+++ ITEMS

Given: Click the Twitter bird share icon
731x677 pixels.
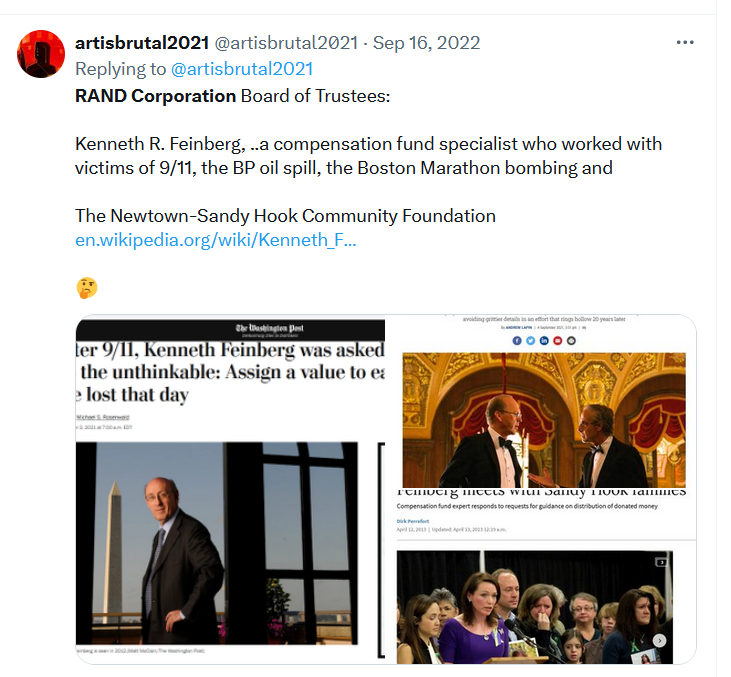Looking at the screenshot, I should click(531, 341).

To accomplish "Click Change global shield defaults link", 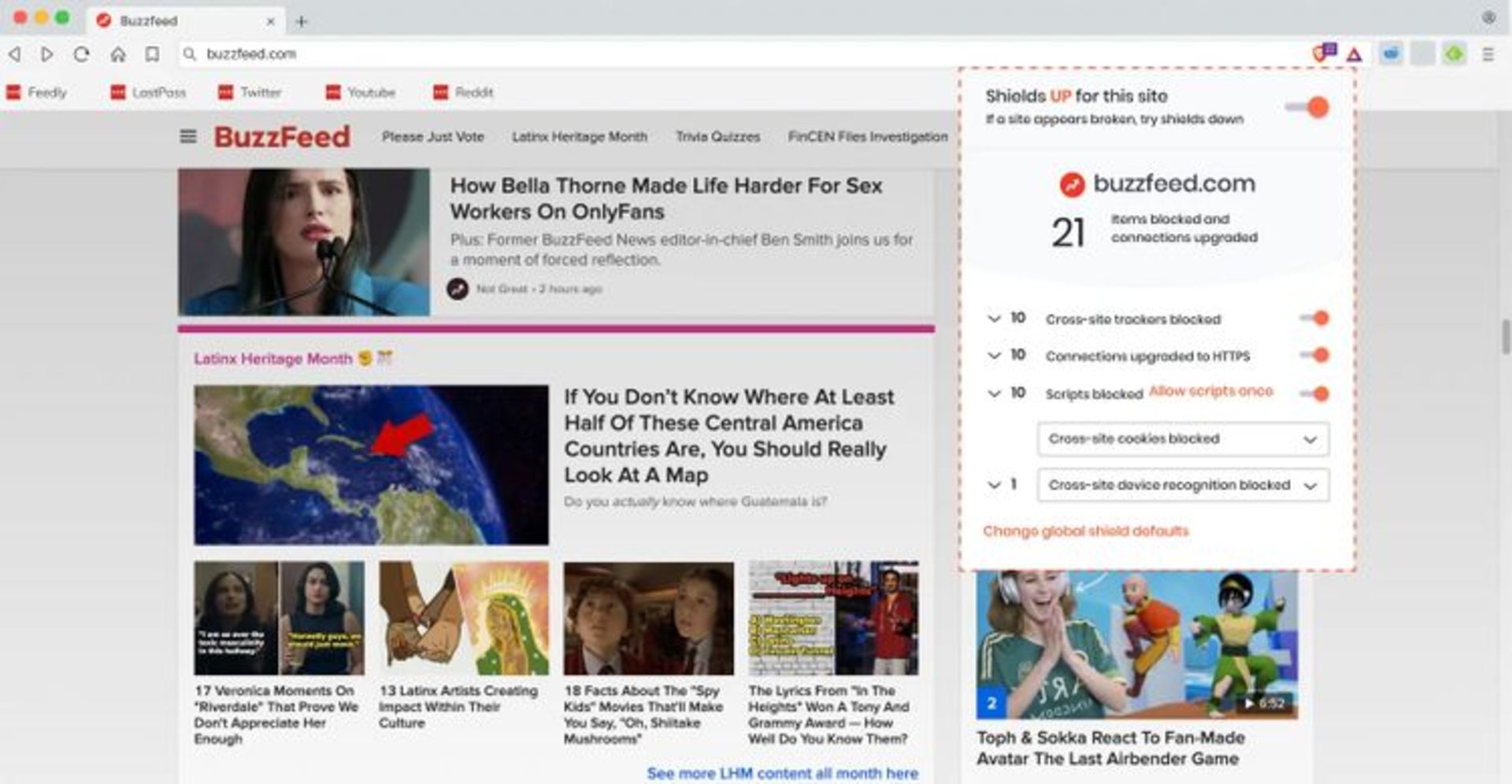I will tap(1085, 531).
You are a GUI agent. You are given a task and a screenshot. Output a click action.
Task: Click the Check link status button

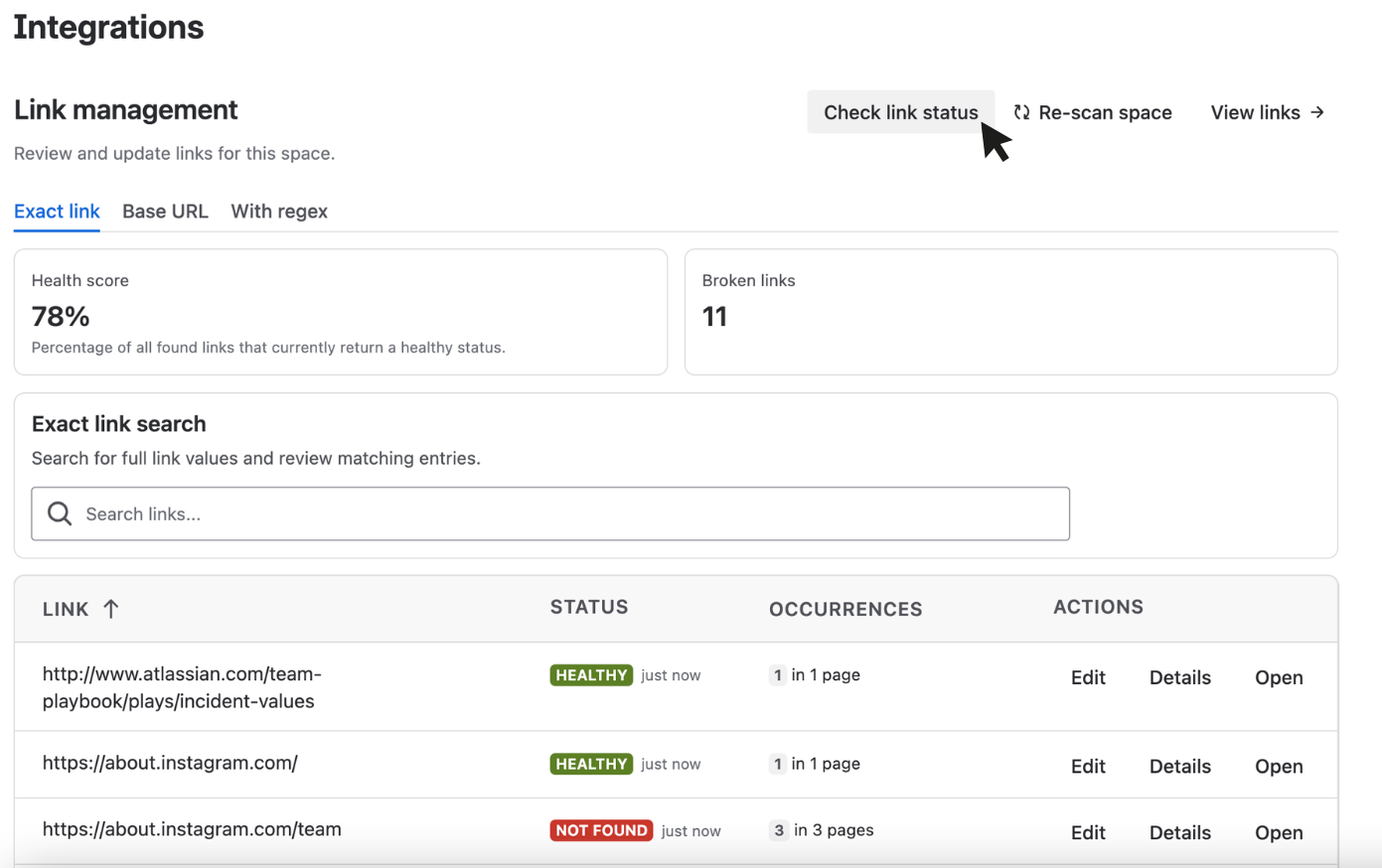900,112
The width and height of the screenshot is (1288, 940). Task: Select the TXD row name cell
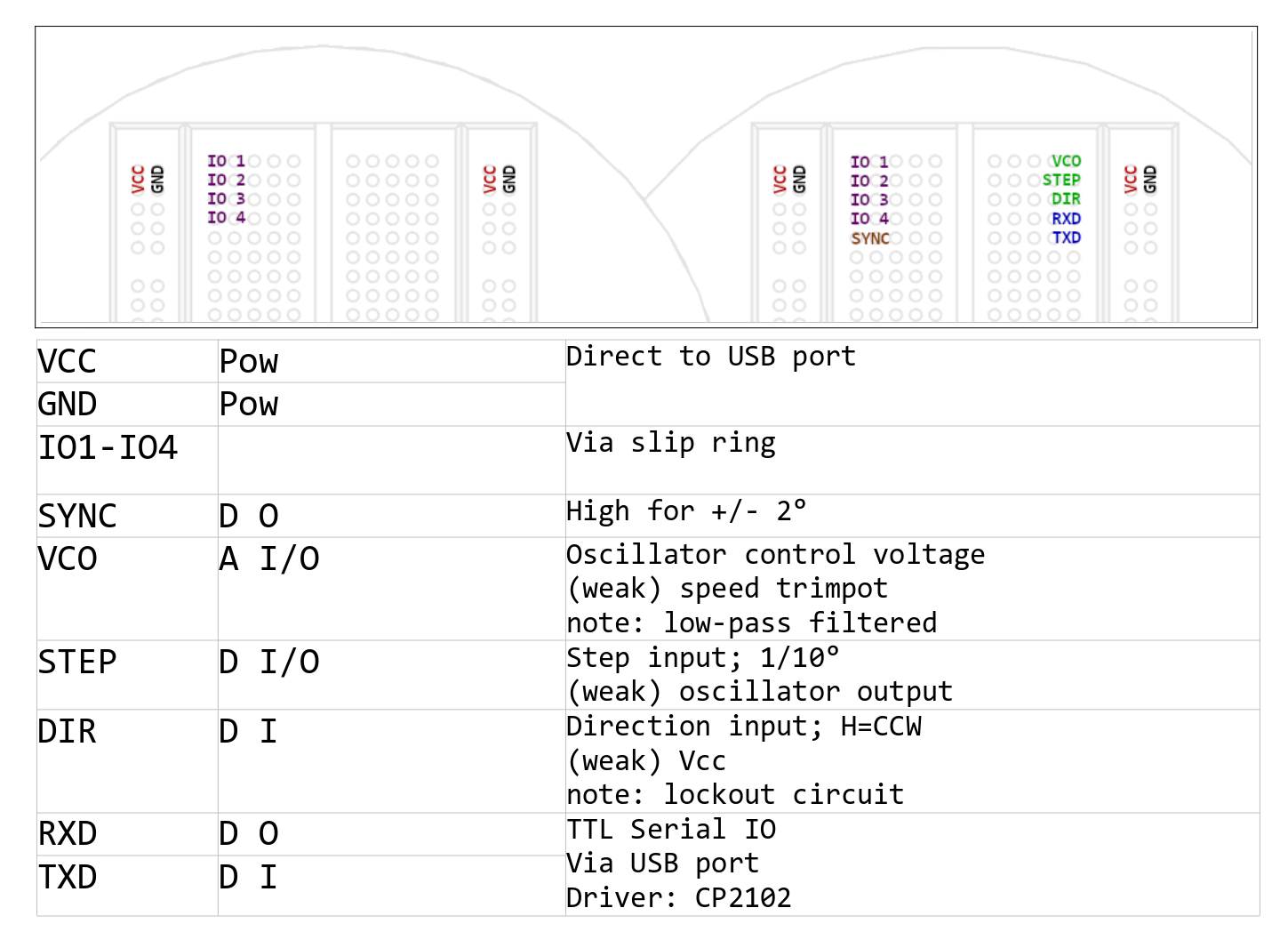pos(127,886)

++++++

▸ **AIM**
Rewrite the lines from the one containing "You are a GUI" through the end of the rows, keeping the requests and reducing every coordinate in the answers by 85. Leave the pictures out.

▸ **OUTPUT OF THE EXERCISE**
You are a GUI agent. You are given a task and a screenshot. Output a click action.
Task: Click the Check link status button

815,27
The width and height of the screenshot is (1288, 940). Task: Select the TXD row name cell
pos(42,801)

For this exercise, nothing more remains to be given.